(Collected data)
==*==

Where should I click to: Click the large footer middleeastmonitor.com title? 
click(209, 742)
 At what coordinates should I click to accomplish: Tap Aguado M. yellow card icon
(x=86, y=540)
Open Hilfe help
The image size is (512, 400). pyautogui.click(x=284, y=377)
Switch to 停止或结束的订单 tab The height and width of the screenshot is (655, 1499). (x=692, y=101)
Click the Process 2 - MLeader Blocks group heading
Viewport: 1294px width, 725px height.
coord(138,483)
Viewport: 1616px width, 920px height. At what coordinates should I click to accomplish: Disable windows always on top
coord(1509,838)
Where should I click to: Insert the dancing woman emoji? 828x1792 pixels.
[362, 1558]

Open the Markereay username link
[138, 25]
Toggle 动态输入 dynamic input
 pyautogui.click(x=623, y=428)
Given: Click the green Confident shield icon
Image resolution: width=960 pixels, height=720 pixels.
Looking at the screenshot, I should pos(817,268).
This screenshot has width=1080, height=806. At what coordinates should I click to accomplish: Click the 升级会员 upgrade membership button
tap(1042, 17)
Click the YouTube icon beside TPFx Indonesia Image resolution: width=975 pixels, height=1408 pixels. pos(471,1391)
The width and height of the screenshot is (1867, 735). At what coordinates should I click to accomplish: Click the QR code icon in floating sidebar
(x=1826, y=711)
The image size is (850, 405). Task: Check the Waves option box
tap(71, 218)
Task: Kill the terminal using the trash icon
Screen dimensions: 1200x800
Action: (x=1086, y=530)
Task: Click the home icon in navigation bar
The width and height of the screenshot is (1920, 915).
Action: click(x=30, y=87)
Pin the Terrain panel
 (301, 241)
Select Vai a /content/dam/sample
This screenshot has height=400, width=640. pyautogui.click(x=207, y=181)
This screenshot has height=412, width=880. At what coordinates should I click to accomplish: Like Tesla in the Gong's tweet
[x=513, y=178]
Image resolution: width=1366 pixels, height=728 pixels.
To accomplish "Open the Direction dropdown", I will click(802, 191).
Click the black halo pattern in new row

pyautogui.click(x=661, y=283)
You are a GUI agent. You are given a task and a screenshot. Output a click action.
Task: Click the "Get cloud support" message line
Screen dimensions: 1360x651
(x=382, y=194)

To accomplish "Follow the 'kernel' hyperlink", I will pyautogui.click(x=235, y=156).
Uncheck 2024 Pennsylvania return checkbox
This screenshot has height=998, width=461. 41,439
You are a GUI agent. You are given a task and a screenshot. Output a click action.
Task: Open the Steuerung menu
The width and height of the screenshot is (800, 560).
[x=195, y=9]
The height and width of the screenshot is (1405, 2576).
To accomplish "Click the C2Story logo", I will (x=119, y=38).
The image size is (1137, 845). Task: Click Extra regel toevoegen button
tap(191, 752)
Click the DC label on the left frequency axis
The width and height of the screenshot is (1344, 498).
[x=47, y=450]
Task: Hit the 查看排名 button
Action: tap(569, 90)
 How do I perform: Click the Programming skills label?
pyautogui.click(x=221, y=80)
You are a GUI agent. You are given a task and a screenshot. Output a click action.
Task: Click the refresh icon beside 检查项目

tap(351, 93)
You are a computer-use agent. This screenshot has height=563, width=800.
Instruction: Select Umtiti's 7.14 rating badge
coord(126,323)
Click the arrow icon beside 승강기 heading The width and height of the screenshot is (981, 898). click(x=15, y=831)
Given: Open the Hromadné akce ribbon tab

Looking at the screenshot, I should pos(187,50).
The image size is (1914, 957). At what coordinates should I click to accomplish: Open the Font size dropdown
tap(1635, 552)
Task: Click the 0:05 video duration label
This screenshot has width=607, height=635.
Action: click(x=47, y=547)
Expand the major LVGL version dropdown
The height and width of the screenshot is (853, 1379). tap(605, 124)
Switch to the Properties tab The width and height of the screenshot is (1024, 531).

==*==

## Required action
Copy every line of the records above that holds the word "Switch".

## Exercise answer
Switch to 停止或结束的订单 tab The height and width of the screenshot is (655, 1499). (x=692, y=101)
Switch to the Properties tab The width and height of the screenshot is (1024, 531).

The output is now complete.